(Document excerpt)
Deep Adaptive Input Normalization for Price Forecasting using Limit Order Book Data (2019)


https://github.com/passalis/dain.

Contents

  1. Abstract
  2. Introduction
  3. DAIN


Abstract

DAIN

  • simple, yet effective, neural layer
  • capable of adaptively normalizing the input time series
  • take into account the distribution of the data

  • trained in an end-to-end fashion using back-propagation


Key point

learns how to perform normalization for a given task, instead of using a fixed normalization scheme”

  • can be directly applied to any new TS without requiring re-training


1. Introduction

Deep Adaptive Input Normalization (DAIN): capable of

  • a) learning how the data should be normalized
  • b) adaptively changing the applied normalization scheme during inference
    • according to the distribution of the measurements of the current TS

\(\rightarrow\) effectively handle non-stationary and multimodal data


figure2

3 sublayers

  • (layer 1: centering) shifting the data
  • (layer 2: standardization) linearly scaling the data
  • (layer 3: gating) performing gating, i.e., nonlinearly suppressing features that are irrelevant or not useful

\(\rightarrow\) the applied normalization is TRAINABLE

2. Deep Adaptive Input Normalization (DAIN)

\(N\) time series: \(\left\{\mathbf{X}^{(i)} \in \mathbb{R}^{d \times L} ; i=1, \ldots, N\right\}\)

  • \(\mathbf{x}_j^{(i)} \in \mathbb{R}^d, j=1,2, \ldots, L\) : \(d\) features observed at time point \(j\) in time series \(i\).


Z-score normalization

  • most widely used form of normalization

  • if data were not generated by a unimodal Gaussian distribution…

    \(\rightarrow\) lead to sub-optimal results

    \(\rightarrow\) should be normalized in an mode-aware fashion


Goal : learn how to shift & scale

  • \(\tilde{\mathbf{x}}_j^{(i)}=\left(\mathbf{x}_j^{(i)}-\boldsymbol{\alpha}^{(i)}\right) \oslash \boldsymbol{\beta}^{(i)}\).

(Requirement)
Continue the notes on Deep Adaptive Input Normalization from the point where they end.

(Given data)
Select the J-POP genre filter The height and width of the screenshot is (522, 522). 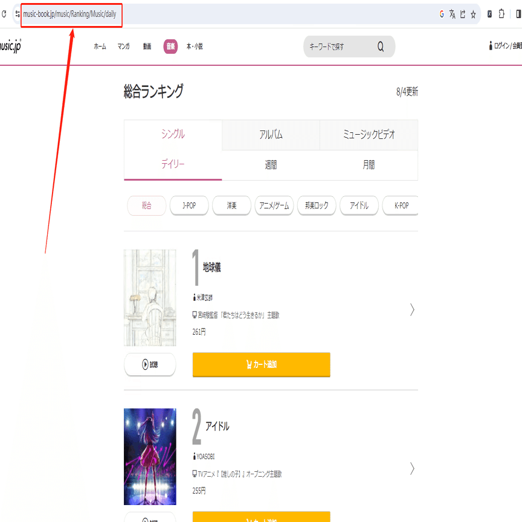pos(189,206)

(Result for this task)
  • ex) z-score normalization

    • \(\boldsymbol{\alpha}^{(i)}=\) \(\boldsymbol{\alpha}=\left[\mu_1, \mu_2, \ldots, \mu_d\right]\) and \(\boldsymbol{\beta}^{(i)}=\boldsymbol{\beta}=\left[\sigma_1, \sigma_2, \ldots, \sigma_d\right]\),
      • where \(\mu_k\) and \(\sigma_k\) refer to the global average and standard deviation of the \(k\)-th input feature


Procedure

  • step 1-1) summary representation of the TS
    • \(\mathbf{a}^{(i)}=\frac{1}{L} \sum_{j=1}^L \mathbf{x}_j^{(i)} \in \mathbb{R}^d\).
      • average all the \(L\) measurements
    • provides an initial estimation for the mean
  • step 1-2) generate shifting operator \(\boldsymbol{\alpha}^{(i)}\)
    • \(\boldsymbol{\alpha}^{(i)}=\mathbf{W}_a \mathbf{a}^{(i)} \in \mathbb{R}^d\).
      • linear transformation of \(\mathbf{a}^{(i)}\)
      • where \(\mathbf{W}_a \in \mathbb{R}^{d \times d}\) is the weight matrix of the first NN layer
    • ( called adaptive shifting layer )
      • \(\because\) estimates how the data must be shifted before feeding them to the network.
    • allows for exploiting possible correlations between different features to perform more robust normalization.
  • step 2-1) update (2nd) summary representations

    • \(b_k^{(i)}=\sqrt{\frac{1}{L} \sum_{j=1}^L\left(x_{j, k}^{(i)}-\alpha_k^{(i)}\right)^2}, \quad k=1,2, \ldots, d\).

      ( corresponds to stddev )

  • step 2-2) generate scaling operator \(\boldsymbol{\beta}^{(i)}\)
    • \(\boldsymbol{\beta}^{(i)}=\mathbf{W}_b \mathbf{b}^{(i)} \in \mathbb{R}^d\).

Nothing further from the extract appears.